What is Sketch Comedy?
I’m guessing that the vast majority of my blog audience already knows what a sketch is. But for the minority…
Have you seen “Saturday Night Live”, “Mad TV”, or “Monty Python’s Flying Circus”? If so, you’ve seen a lot of sketches, because those are examples of sketch comedy shows.
The typical sketch is a self-contained short comedic scripted scene (a prewritten story, acted out), 3-5 minutes long.
That it is short contrasts with comedic plays or situation comedy tv shows.
That it is scripted contrasts with improvisational comedy.
That it is acted out contrasts with stand-up comedy.
That it is comedic contrasts with crap (bad sketch comedy) and drama.
A more specific definition might talk about how this comedic story will have some sort of conflict between the characters, and the story will contain either a world with a twist, or characters with a twisted view. Much comedy will come from the surprise that follows the logic of the comedic world or comedic characters, contrasting with the logic or norms of the real world. In the end, the conflict is resolved, and there are more laughs.
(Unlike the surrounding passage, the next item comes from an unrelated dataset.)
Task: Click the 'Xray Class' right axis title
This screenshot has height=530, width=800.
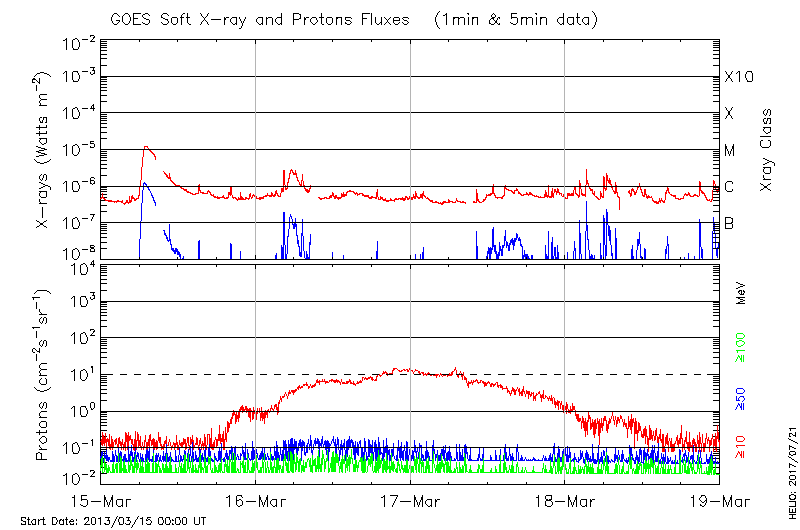Action: (x=766, y=149)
There are many exceptions to this definition (blackouts, monologues, multipart sketches, callbacks, sketch tableaus, etc.), but don’t worry too much about it. One of the lessons in any discipline is that you follow the rules until you’re good enough to know when to break them.
I’m not going to get into what makes for good sketch comedy here. Like all art and entertainment, it is highly subjective. On this site, though, I am coming from a writing perspective, so anything that does not depend on good writing, even if funny, might get overlooked.
Sketches, Skits, Scenes…
Do I care what you call it? Not really. Insiders say “sketches” (and sometimes “scenes”) 99.99% of the time. Yes, I took an exhaustive poll of 5,000 sketch comedians and found only 5 didn’t. If sktech comedians said “skits”, I’d say “skits”. But they don’t, so I don’t. People who say “skits” when referring to sketch comedy just aren’t paying attention to the language of the community, but it doesn’t make my sketches any worse.